- [Exercise objective]
Output all of the entries exactly as they are given.
====== Recorded information
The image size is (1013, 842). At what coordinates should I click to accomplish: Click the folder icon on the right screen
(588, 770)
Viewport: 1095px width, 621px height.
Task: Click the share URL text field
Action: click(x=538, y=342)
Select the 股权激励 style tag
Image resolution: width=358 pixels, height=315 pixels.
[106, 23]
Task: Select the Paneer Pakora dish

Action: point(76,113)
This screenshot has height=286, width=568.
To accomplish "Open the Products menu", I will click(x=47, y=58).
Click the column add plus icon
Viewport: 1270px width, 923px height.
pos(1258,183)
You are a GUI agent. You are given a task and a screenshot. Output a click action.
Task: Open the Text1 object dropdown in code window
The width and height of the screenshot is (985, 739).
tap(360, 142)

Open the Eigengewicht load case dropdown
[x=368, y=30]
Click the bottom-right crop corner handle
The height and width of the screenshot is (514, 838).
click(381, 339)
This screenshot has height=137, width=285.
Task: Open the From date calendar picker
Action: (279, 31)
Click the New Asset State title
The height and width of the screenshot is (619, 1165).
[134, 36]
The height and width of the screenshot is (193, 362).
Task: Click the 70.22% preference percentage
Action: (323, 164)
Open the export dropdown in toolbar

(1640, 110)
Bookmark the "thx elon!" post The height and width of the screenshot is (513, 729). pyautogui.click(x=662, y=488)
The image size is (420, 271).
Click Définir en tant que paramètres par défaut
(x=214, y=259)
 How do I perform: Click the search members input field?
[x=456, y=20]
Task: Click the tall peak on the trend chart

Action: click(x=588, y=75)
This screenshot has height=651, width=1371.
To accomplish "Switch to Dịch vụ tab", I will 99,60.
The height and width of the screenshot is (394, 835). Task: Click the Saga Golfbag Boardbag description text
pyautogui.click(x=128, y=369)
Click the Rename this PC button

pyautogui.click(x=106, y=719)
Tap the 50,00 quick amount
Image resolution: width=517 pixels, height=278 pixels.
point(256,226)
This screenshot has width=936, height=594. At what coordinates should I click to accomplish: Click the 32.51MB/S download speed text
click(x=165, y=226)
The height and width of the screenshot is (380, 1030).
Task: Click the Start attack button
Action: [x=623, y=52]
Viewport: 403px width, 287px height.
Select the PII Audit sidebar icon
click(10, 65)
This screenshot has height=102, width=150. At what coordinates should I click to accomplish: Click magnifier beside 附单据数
============
- [Response to this task]
The image size is (1013, 842). At what coordinates should I click to accomplish: Click the folder icon on the right screen
(588, 770)
Viewport: 1095px width, 621px height.
Task: Click the share URL text field
Action: click(x=538, y=342)
Select the 股权激励 style tag
Image resolution: width=358 pixels, height=315 pixels.
[106, 23]
Task: Select the Paneer Pakora dish

Action: point(76,113)
This screenshot has height=286, width=568.
To accomplish "Open the Products menu", I will click(x=47, y=58).
Click the column add plus icon
Viewport: 1270px width, 923px height.
pos(1258,183)
You are a GUI agent. You are given a task and a screenshot. Output a click action.
Task: Open the Text1 object dropdown in code window
The width and height of the screenshot is (985, 739).
tap(360, 142)

Open the Eigengewicht load case dropdown
[x=368, y=30]
Click the bottom-right crop corner handle
The height and width of the screenshot is (514, 838).
click(381, 339)
This screenshot has height=137, width=285.
Task: Open the From date calendar picker
Action: (279, 31)
Click the New Asset State title
The height and width of the screenshot is (619, 1165).
[134, 36]
The height and width of the screenshot is (193, 362).
Task: Click the 70.22% preference percentage
Action: (323, 164)
Open the export dropdown in toolbar

(1640, 110)
Bookmark the "thx elon!" post The height and width of the screenshot is (513, 729). pyautogui.click(x=662, y=488)
The image size is (420, 271).
Click Définir en tant que paramètres par défaut
(x=214, y=259)
 How do I perform: Click the search members input field?
[x=456, y=20]
Task: Click the tall peak on the trend chart

Action: click(x=588, y=75)
This screenshot has height=651, width=1371.
To accomplish "Switch to Dịch vụ tab", I will 99,60.
The height and width of the screenshot is (394, 835). Task: Click the Saga Golfbag Boardbag description text
pyautogui.click(x=128, y=369)
Click the Rename this PC button

pyautogui.click(x=106, y=719)
Tap the 50,00 quick amount
Image resolution: width=517 pixels, height=278 pixels.
point(256,226)
This screenshot has width=936, height=594. At what coordinates should I click to accomplish: Click the 32.51MB/S download speed text
click(x=165, y=226)
The height and width of the screenshot is (380, 1030).
Task: Click the Start attack button
Action: [x=623, y=52]
Viewport: 403px width, 287px height.
Select the PII Audit sidebar icon
click(10, 65)
This screenshot has height=102, width=150. At what coordinates should I click to accomplish: Click magnifier beside 附单据数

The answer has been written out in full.